QUÉBEC - Les entreprises qui veulent obtenir des contrats de l'État devront prouver leur intégrité avant de pouvoir répondre aux appels d'offres, a déclaré jeudi le président du Conseil du trésor, Stéphane Bédard.

M. Bédard a déposé un projet de loi qui soumettrait l'ensemble des contrats publics des ministères, organismes gouvernementaux, sociétés d'État et municipalités à des règles plus serrées.

Les contrats de toute nature seraient visés, que ce soit pour la construction, l'approvisionnement, les services professionnels ou les systèmes informatiques.

L'Autorité des marchés financiers (AMF), en s'appuyant sur des renseignements vérifiés par l'Unité permanente anticorruption (UPAC), délivrerait des certificats d'une durée de trois ans aux entreprises qui se qualifieraient.

Environ 24 000 entreprises sont susceptibles de soumissionner pour obtenir des contrats publics, dont la valeur annuelle totale se situe à 25 milliards $, indiquent des documents remis lors d'une conférence de presse.

À cette occasion, M. Bédard a déclaré que le gouvernement est allé le plus loin possible pour empêcher les entreprises liées au crime organisé de transiger avec l'État.

«Avec le projet de loi 1, l'État québécois se donne le pouvoir d'exiger des entreprises qui souhaitent obtenir un contrat public des preuves de leur intégrité avant même qu'elles puissent soumissionner, a-t-il dit. Elles devront faire cette démonstration.»

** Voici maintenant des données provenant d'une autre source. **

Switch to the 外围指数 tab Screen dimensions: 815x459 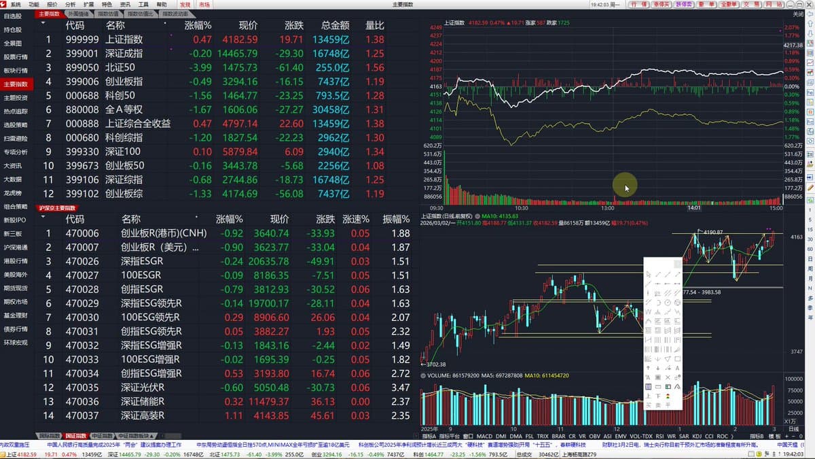click(77, 14)
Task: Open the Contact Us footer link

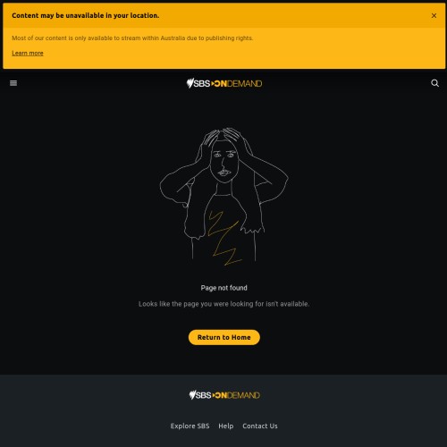Action: [x=260, y=426]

Une série de crimes et délits est énumérée dans le projet de loi, auquel le Parti québécois a donné le chiffre symbolique de «1». Les infractions relèvent autant du Code criminel que des lois sur l'impôt et le revenu, la concurrence, les relations de travail ou les valeurs mobilières.

Les entreprises, actionnaires, administrateurs ou dirigeants déclarés coupables de ces infractions au cours des cinq dernières années se heurteront au refus de l'AMF.

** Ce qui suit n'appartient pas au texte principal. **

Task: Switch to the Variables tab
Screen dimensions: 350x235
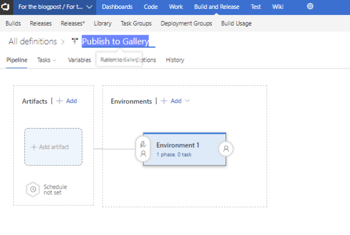Action: tap(79, 60)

L'agence pourra aussi émettre un refus si elle juge que la confiance du public est affectée par le manque d'intégrité de l'entreprise, d'un de ses associés, d'un de ses administrateurs ou d'un de ses dirigeants.

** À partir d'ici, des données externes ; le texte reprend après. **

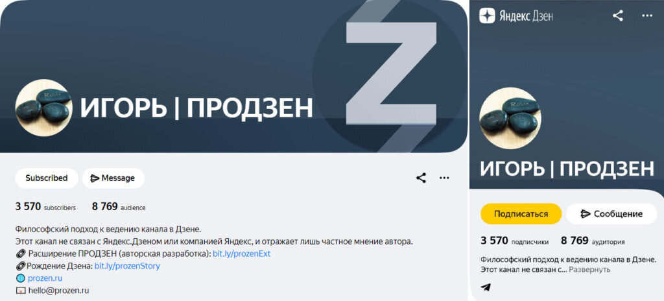Open the bit.ly/prozenExt link
The width and height of the screenshot is (664, 301).
click(x=241, y=254)
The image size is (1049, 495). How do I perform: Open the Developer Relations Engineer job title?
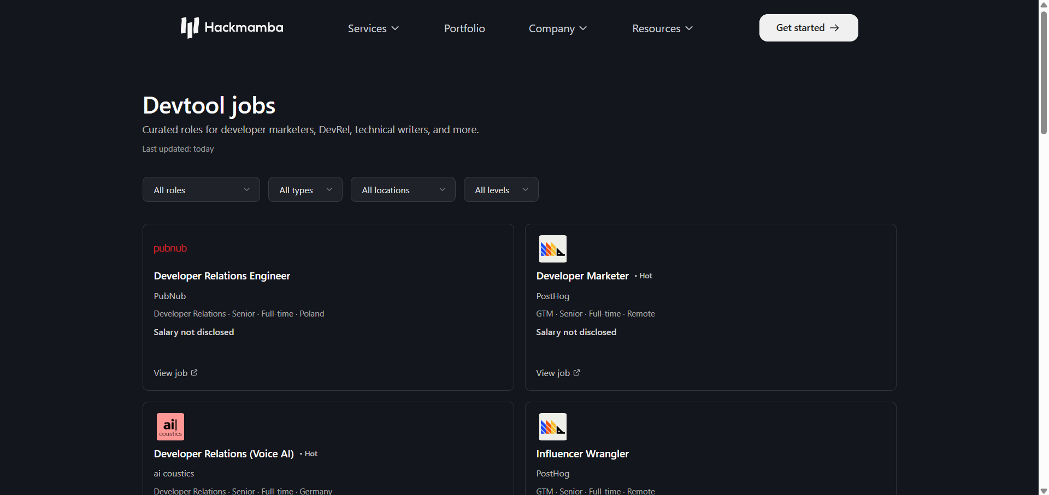click(x=222, y=276)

L'AMF pourra également rejeter toute demande d'une entreprise qui «peut être perçue comme étant le prête-nom d'une autre entreprise qui ne pourrait obtenir d'autorisation».

Selon M. Bédard, une telle marge de manoeuvre est sans précédent au Québec.

«Ce test-là, il est général, il vise toutes les entreprises, il donne une discrétion à l'AMF d'autoriser ou non une entreprise à contracter, une autorisation qui est préalable, a-t-il dit. Au Québec, effectivement c'est du jamais-vu. Et on s'est inspirés de certains modèles qui existent, entre autres à New York.»

L'autorisation d'une entreprise pourra aussi être révoquée si jamais l'AMF constate des motifs suffisants de le faire.

La mise en place du registre qui recensera les entreprises autorisées se fera graduellement, l'objectif étant de certifier d'ici un an 70 pour cent de celles qui sont dans le secteur de la construction.

L'élargissement de la tâche de l'AMF et de l'UPAC nécessitera un budget annuel de 20 millions $. Les entreprises assumeront le coût de leur demande d'autorisation, mais aucun chiffre n'a été donné jeudi.

M. Bédard a exprimé le souhait que le projet de loi 1 soit adopté d'ici l'ajournement de décembre.

Le député libéral Sam Hamad a affirmé que l'opposition officielle est favorable à toute initiative améliorant l'intégrité, mais le texte soumis par le Parti québécois ne l'a pas satisfait.

«On a une grande déception parce que ça démontre encore une fois l'improvisation de ce gouvernement-là, a-t-il dit. On arrive à la dernière minute. On a gonflé la baloune, on a accouché d'une souris avec une loi qui n'est pas mordante, une loi qui a beaucoup de faiblesses.»

M. Hamad, porte-parole en matière de Conseil du trésor, a notamment jugé que le pouvoir discrétionnaire confié à l'AMF est trop grand et mériterait d'être balisé.

Les libéraux se sont aussi inquiétés de la lourdeur administrative qui pourrait accabler l'UPAC en raison des vérifications qui lui seraient demandées.

La Coalition avenir Québec (CAQ) a offert sa collaboration, en réclamant aussi des améliorations.

Le député Jacques Duchesneau a notamment critiqué l'absence d'éléments ciblant les fonctionnaires corrompus.

«Il y a une culture d'irresponsabilité, de non-imputabilité, qui semble être en place depuis trop longtemps, et c'est ça aussi qui a choqué des gens, a-t-il dit. Et donc on doit faire en sorte de regarder tous ces aspects-là.»